Excerpt to read:
Bangladesh’s Election at a Turning Point: Democracy, Secularism and Rights Under Threat

Democracy is not just about holding elections. It is about holding elections that honor the will of the people, protect their rights, and reflect their diverse voices. Elections are meant to be the peaceful pulse of a nation, a moment when citizens stand equal, regardless of wealth, religion, or power, and decide their future together.

But what happens when that promise is broken? What happens when the very forces that contest elections do not believe in the system they seek to enter? What happens when fear replaces hope, when money drowns out voices, and when entire communities are excluded from the democratic table?

As Bangladesh approaches the elections of February 12, 2026, these are not hypothetical questions. They are the lived reality of millions of citizens who watch, with deep anxiety, as their democracy teeters on the edge.

The Paradox of Anti-Democratic Forces in Democratic Elections:

One of the most troubling developments is the participation of Islamic political parties whose ideologies fundamentally reject the very foundation of democracy. These political parties do not hide their ambitions. They openly advocate for sharia law, a system that leaves no room for pluralism, equal rights, or the freedoms that democracy promises.

Under such a system, minorities would be relegated to second-class status. Women would lose the autonomy, dignity, and opportunities they have fought for over generations. The space for dissent, debate, and difference, the lifeblood of any democracy, would vanish.

This is not about religious belief. Faith is a personal matter, and every citizen has the right to practice it freely. But when political movements weaponize religion to dismantle the democratic framework itself, we must ask: should democracy be required to facilitate its own destruction?

Exercise goal:
Retype the passage from the Bangladesh election article between "Democracy is not" and "their future together.", inclusive, with no changes.

Recorded data:
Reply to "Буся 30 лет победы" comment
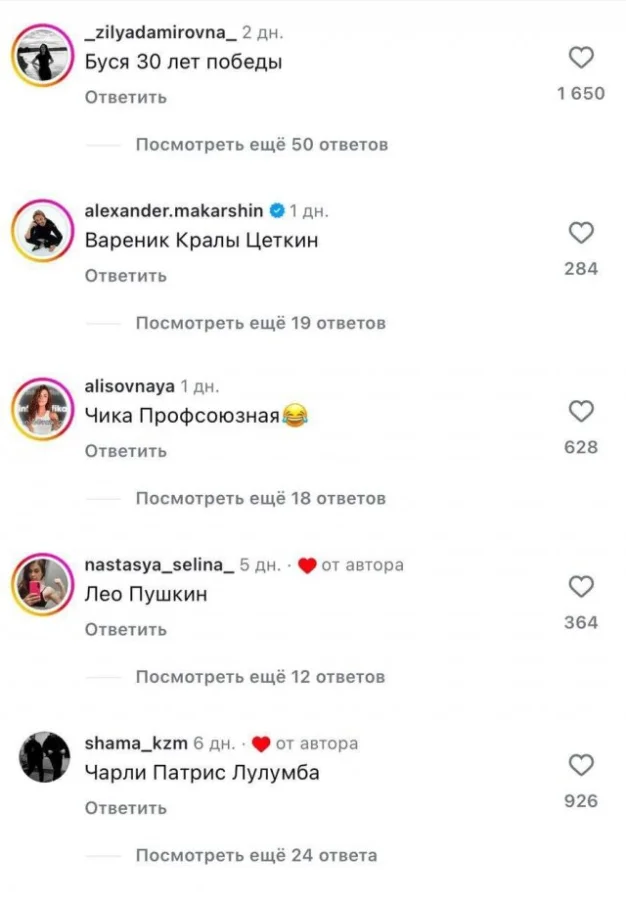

The solution:
Democracy is not just about holding elections. It is about holding elections that honor the will of the people, protect their rights, and reflect their diverse voices. Elections are meant to be the peaceful pulse of a nation, a moment when citizens stand equal, regardless of wealth, religion, or power, and decide their future together.